Atmosfera w Hell's Kitchen jest skutecznie podgrzewana przez Wojciecha "Amaro" Basiurę. Pod jego nieobecność produkcja dba o to, żeby emocje nie opadały. Uczestnicy, podobnie jak w poprzednich edycjach, zostali więc przykładnie ukarani. Kazano im zjeść różne nieapetyczne części ciała zwierząt: ozory, nerki, oczy, a nawet wołowego penisa. Na planie towarzyszyła im jedna z gwiazd serialu Ranczo, Elżbieta Romanowska, która nie wyglądała na zachwyconą.
To jakiś koszmar. Byle nie ozór. No to wyszły nerki. Czy chcę to próbować? Niekoniecznie. Walczymy o każdy kęs.

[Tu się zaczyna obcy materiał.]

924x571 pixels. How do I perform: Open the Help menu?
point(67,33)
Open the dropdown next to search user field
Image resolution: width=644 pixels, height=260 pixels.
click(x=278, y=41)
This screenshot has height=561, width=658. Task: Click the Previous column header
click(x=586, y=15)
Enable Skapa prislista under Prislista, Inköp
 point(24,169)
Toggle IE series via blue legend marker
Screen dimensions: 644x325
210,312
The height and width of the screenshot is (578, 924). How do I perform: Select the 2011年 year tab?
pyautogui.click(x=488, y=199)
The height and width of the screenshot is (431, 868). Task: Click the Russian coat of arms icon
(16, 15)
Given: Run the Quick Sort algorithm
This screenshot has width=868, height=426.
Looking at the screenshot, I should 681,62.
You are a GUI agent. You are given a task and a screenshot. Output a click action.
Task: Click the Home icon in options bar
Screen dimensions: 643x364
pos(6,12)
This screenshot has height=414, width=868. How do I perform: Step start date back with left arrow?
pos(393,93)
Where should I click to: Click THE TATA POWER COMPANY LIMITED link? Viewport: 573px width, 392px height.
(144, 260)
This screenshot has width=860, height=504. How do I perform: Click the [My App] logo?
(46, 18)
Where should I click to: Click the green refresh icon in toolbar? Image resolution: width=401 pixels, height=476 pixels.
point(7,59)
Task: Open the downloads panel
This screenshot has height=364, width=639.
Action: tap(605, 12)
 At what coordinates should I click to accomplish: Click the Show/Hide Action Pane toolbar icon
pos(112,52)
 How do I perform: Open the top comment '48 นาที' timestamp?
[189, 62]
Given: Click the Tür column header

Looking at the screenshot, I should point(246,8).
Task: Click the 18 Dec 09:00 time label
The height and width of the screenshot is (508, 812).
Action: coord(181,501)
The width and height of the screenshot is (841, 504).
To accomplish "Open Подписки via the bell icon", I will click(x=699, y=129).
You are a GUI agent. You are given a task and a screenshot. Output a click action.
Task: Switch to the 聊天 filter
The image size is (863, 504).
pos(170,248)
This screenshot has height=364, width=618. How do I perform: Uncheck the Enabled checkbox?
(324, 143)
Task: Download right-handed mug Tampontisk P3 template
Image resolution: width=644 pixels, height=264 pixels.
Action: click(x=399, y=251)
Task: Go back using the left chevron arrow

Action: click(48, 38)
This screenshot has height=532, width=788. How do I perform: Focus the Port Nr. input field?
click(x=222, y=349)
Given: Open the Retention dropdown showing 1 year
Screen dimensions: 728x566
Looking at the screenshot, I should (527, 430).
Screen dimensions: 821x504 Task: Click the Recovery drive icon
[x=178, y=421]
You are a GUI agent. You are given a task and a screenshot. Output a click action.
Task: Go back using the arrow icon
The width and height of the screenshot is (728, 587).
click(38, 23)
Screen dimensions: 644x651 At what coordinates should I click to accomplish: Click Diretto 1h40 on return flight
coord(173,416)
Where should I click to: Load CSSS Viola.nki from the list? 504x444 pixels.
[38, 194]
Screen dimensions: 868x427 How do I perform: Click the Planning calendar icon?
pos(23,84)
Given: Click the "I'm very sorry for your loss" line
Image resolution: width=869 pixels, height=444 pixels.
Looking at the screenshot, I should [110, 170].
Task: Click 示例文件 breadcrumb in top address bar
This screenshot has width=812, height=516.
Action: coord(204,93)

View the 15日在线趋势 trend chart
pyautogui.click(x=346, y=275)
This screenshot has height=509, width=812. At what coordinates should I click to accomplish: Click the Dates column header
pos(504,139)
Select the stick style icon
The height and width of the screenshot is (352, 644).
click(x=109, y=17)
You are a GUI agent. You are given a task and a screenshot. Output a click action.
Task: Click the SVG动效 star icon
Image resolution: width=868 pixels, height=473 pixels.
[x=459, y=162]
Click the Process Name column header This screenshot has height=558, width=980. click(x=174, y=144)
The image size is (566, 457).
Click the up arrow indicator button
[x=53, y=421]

Wydaje się, że nieco trudniejsze zadanie miała Klaudia, która została zmuszona do zjedzenia wołowego penisa. Pozostali uczestnicy nie pomagali: "Patrzcie, Klaudia przeżuwa tego penisa Ruszała żuchwą w prawo, w lewo, w górę, w dół. Staje w gardle?".
Odpowiedziała: "Myślałam, że zrzygam. Tragedia".
Zobaczcie, jak walczy się o oglądalność w Polsacie. Smacznego.